Abstract
Nonhuman primates are a valuable model for osteoarthritis. Osteoarthritis has been extensively studied in nonhuman primates in both naturally occurring and induced disease states. However, little published information describes naturally occurring osteoarthritis of the coxofemoral joints of nonhuman primates. We report a case of naturally occurring coxofemoral joint osteoarthritis in a rhesus macaque. This case radiographically resembled hip dysplasia reported in other species and demonstrated a rapid progression in severity of lameness, with accompanying loss of muscle mass in the affected limb. We excised the femoral head and neck to alleviate the pain that accompanied the osteoarthritis. Physical therapy was initiated, and dual-energy X-ray absorptiometry and video recordings were performed to evaluate the macaque's response to surgical intervention. By 3 mo postoperatively, the macaque had regained full use of the affected limb.

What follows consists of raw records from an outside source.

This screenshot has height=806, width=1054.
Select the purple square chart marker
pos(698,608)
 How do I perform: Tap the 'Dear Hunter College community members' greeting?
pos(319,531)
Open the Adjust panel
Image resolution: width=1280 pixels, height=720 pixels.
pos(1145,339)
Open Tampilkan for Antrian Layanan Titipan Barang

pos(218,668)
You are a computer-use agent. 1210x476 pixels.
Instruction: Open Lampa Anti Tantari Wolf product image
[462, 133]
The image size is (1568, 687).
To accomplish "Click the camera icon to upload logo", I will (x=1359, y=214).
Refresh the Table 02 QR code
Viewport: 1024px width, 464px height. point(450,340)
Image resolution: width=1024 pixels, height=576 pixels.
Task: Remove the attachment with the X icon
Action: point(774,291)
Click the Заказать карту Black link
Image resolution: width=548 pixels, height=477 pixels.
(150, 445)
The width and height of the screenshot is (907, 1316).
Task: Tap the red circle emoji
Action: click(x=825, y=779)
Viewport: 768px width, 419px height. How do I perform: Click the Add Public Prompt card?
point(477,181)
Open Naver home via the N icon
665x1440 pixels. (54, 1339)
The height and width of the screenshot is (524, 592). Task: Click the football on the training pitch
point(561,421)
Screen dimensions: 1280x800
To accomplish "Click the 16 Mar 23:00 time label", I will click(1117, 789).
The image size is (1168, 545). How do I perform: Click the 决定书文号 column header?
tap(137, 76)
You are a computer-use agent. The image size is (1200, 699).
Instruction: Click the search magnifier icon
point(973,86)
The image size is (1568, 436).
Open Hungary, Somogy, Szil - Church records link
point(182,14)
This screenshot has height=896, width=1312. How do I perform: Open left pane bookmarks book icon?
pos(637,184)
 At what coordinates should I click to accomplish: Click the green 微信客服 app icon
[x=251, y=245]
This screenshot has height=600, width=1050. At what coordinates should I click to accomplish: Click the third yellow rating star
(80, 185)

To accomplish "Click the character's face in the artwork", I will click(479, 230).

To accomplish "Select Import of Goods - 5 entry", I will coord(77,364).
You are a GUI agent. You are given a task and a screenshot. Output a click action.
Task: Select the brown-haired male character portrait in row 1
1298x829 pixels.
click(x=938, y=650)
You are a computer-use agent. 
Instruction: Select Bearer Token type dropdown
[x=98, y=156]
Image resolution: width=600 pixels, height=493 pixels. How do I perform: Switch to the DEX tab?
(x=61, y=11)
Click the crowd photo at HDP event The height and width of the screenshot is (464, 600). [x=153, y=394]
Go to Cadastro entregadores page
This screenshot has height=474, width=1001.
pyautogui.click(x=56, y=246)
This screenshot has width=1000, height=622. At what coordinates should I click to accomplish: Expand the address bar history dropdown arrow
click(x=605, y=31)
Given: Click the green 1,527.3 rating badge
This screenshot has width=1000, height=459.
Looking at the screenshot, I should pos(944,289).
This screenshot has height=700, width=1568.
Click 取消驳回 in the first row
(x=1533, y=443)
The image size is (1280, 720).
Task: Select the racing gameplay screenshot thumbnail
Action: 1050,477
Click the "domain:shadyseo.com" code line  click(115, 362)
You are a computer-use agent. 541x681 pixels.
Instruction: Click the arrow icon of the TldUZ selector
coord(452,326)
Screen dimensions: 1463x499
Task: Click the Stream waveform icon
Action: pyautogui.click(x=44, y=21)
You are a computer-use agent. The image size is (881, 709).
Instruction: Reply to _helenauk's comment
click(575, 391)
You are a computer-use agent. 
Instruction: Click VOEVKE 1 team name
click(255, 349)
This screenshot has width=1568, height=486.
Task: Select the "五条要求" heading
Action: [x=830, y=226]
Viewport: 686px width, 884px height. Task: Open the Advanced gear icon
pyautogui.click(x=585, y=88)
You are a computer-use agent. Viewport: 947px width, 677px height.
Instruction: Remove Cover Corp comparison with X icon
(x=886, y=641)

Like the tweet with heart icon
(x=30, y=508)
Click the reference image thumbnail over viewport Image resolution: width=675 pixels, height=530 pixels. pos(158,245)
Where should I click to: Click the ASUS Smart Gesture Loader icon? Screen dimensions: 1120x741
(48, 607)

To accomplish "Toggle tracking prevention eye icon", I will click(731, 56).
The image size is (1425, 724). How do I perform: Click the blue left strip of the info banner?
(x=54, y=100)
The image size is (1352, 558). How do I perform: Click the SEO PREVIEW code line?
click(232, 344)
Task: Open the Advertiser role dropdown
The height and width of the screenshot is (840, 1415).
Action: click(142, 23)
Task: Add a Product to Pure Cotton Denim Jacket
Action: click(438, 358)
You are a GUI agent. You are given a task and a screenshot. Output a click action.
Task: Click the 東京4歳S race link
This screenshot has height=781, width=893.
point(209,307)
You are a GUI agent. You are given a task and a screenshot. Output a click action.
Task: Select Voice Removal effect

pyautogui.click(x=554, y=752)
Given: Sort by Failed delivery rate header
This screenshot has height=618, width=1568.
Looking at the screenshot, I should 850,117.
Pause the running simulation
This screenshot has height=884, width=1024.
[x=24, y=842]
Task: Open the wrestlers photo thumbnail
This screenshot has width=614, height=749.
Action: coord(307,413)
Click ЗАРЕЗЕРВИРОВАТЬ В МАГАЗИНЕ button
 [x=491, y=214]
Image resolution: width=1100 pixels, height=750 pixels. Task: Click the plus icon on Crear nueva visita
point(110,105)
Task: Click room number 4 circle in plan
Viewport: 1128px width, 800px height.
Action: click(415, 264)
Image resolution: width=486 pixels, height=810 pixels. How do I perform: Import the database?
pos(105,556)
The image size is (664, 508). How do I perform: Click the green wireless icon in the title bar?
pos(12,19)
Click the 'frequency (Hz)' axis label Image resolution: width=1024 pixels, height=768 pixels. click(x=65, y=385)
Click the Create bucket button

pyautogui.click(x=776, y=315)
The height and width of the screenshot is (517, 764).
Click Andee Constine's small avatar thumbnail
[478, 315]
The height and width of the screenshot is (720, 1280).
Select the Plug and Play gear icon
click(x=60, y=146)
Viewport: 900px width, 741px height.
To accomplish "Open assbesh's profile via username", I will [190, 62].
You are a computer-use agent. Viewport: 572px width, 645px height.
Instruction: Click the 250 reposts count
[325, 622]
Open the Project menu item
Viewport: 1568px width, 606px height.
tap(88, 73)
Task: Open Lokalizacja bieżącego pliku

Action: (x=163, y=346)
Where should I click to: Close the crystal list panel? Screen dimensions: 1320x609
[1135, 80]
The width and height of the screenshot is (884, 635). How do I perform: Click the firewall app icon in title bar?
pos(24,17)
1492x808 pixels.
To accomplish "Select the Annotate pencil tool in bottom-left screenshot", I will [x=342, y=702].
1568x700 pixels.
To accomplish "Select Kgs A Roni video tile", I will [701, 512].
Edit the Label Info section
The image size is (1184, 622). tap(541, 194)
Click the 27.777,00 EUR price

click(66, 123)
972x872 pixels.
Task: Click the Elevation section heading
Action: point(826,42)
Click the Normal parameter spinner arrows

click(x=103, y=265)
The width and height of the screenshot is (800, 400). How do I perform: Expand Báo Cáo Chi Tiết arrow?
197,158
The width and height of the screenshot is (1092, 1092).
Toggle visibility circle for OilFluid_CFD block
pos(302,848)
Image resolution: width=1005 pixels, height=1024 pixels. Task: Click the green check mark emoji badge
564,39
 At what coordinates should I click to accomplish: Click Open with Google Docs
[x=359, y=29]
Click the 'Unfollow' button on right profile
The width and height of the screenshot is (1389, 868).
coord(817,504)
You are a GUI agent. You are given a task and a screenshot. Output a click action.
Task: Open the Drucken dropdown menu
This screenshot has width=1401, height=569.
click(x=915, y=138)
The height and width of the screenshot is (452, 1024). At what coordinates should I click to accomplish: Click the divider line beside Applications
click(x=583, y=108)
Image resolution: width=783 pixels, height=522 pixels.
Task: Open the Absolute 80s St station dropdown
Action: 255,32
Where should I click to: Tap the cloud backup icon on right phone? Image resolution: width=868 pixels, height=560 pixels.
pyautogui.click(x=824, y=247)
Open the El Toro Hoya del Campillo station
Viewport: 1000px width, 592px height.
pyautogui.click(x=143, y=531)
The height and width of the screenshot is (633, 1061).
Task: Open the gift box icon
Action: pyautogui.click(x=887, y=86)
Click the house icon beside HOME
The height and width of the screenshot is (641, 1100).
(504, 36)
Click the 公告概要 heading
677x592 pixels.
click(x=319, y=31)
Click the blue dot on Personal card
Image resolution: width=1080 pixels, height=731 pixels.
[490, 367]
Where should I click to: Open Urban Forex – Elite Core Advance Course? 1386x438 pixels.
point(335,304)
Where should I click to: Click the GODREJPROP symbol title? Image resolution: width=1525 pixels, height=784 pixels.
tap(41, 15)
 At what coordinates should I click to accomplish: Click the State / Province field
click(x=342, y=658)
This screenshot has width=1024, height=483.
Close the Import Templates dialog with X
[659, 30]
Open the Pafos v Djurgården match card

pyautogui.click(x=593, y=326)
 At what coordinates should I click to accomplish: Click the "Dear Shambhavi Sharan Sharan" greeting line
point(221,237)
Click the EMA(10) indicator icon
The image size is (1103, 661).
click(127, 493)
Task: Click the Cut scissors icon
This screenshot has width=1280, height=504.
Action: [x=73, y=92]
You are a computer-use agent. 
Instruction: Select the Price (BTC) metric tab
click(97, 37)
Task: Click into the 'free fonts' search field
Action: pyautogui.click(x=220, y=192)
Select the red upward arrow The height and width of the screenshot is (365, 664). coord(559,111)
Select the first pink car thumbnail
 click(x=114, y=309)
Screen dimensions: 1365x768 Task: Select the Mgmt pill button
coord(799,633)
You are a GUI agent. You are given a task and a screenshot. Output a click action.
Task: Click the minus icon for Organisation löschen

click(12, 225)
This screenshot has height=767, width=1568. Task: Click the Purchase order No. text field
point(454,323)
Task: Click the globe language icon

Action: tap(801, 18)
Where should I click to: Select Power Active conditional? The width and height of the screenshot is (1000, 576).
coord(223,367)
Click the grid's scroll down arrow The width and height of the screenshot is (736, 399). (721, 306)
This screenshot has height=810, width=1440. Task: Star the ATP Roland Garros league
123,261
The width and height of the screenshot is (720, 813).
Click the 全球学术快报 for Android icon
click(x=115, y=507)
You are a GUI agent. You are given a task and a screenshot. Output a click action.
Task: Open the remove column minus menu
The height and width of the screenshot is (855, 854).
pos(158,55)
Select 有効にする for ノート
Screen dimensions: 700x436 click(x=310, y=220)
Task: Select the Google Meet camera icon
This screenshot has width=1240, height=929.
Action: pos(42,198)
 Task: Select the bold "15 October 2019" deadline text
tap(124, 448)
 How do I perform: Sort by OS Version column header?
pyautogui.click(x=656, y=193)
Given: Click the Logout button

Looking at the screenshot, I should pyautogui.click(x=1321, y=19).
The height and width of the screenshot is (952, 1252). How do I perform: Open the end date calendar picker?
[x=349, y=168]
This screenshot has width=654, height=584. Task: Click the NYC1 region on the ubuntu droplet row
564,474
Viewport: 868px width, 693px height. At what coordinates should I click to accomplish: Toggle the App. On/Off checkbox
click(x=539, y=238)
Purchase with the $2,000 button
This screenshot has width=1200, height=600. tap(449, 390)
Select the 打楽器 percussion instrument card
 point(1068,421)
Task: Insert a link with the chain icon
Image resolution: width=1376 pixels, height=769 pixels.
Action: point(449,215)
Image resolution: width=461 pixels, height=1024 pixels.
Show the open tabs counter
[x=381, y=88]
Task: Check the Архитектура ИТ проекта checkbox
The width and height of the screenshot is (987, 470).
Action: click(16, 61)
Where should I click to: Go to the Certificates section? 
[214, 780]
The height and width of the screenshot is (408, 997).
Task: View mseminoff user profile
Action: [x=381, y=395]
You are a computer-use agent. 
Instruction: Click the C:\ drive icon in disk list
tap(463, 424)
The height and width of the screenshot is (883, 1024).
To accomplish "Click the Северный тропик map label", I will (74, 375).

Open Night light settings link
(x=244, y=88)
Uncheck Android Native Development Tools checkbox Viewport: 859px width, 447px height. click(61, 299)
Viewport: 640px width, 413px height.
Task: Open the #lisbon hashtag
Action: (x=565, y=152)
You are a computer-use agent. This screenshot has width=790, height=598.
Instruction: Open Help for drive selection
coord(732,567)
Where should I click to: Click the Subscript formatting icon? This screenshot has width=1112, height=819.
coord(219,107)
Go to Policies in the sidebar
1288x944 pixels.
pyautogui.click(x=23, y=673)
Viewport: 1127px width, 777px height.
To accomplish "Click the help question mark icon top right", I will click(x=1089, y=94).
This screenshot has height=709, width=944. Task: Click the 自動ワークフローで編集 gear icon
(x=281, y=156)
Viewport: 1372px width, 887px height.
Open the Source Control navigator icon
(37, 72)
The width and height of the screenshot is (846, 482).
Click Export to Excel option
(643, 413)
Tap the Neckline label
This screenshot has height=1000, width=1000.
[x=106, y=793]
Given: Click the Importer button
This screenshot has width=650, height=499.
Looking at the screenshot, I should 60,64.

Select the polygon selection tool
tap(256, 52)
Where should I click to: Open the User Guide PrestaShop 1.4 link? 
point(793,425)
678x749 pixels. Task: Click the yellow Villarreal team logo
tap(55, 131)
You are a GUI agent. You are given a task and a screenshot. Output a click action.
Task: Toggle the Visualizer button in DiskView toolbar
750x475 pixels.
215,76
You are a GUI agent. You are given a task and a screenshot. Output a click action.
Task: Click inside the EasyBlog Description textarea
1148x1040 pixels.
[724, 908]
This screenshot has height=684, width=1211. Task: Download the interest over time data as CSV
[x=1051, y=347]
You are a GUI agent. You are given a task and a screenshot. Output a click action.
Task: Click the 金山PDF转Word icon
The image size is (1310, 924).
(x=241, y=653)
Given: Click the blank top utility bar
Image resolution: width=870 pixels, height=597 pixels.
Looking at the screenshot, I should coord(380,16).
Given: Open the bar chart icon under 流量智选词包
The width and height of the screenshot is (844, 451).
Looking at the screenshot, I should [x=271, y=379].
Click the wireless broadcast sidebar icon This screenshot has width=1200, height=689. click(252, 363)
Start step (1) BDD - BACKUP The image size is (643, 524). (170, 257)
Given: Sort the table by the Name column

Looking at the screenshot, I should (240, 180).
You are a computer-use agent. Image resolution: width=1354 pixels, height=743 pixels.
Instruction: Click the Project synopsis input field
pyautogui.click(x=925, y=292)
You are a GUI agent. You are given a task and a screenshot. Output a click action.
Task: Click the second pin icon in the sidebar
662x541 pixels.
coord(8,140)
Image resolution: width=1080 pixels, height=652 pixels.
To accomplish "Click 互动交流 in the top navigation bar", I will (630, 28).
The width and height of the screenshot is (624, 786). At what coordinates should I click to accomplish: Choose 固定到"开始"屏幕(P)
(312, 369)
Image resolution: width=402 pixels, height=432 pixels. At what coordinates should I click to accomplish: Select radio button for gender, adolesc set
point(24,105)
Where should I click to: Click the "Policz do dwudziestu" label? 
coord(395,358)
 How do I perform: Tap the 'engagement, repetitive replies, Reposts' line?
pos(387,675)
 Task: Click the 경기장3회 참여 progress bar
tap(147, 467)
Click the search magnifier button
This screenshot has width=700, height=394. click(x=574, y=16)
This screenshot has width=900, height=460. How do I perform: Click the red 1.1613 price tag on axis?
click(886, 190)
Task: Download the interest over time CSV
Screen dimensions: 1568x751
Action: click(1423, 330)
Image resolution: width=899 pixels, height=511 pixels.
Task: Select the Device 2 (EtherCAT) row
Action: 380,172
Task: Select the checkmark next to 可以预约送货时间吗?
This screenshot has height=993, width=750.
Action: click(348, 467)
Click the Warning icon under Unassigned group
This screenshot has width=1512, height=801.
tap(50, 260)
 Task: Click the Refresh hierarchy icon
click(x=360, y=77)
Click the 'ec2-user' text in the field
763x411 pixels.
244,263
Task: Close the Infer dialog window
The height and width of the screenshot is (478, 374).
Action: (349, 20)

Osteoarthritis has been investigated and reported in numerous species of macaques and other Old World nonhuman primates in both retrospective studies of naturally occurring disease and as induced disease models.1-5,7-9,14,15 Nonhuman primates serve as valuable models for osteoarthritis, due to the difficulty of studying osteoarthritis in the human population and the increasing prevalence of osteoarthritis in society.8 Like humans, macaques show an increase in the prevalence and severity of osteoarthritis with increasing age.3-5 The percentage of macaques affected by osteoarthritis has been reported to be as high as 79% in animals older than 15 y.13 Numerous publications referencing osteoarthritis in macaques focus on specific anatomic locations, such as the stifles or spine, as models for osteoarthritis and bone loss or changes in bone mineral density.2-5,8 Little information describes the incidence of osteoarthritis in the coxofemoral joints of macaques, with even less detailing therapies or surgical repair and their response. A retrospective study that evaluated the skeletons of free-ranging macaques described an incidence of coxofemoral osteoarthritis of less than 1%, with no description of lesions present.9 The current report describes a clinical case of osteoarthritis of the coxofemoral joint of a female rhesus macaque and the surgical repair, postoperative treatment, and return to normal function of the affected limb.
Case Report
The subject described here was a 13-y-old female rhesus macaque (Macaca mulatta) that weighed 8 kg. She was born and raised at the Tulane National Primate Research Center (Covington, LA). All procedures were approved by the IACUC of the Tulane National Primate Research Center and were in accordance with the Guide for the Care and Use of Laboratory Animals. At the time of presentation, she was seronegative and virus-negative for simian retrovirus type D and seropositive for simian T lymphotropic virus type 1. All tuberculin skin tests, which were performed semiannually, were negative throughout her history. The case subject was living in the breeding colony of the AAALAC-accredited animal care and use program until 26 mo of age, when she had to be removed for veterinary care for wounding involving the digits and lip that occurred as a result of animal-to-animal aggression. After all wounds had healed, she was returned to a breeding group where she was maintained until approximately 9 y of age, at which time she again had to be removed from her breeding group for veterinary care involving a degloving injury to her tail. After resolution of the degloving injury, she was returned to the breeding colony until she was 11 y old, when she was removed from the breeding colony for assignment to research.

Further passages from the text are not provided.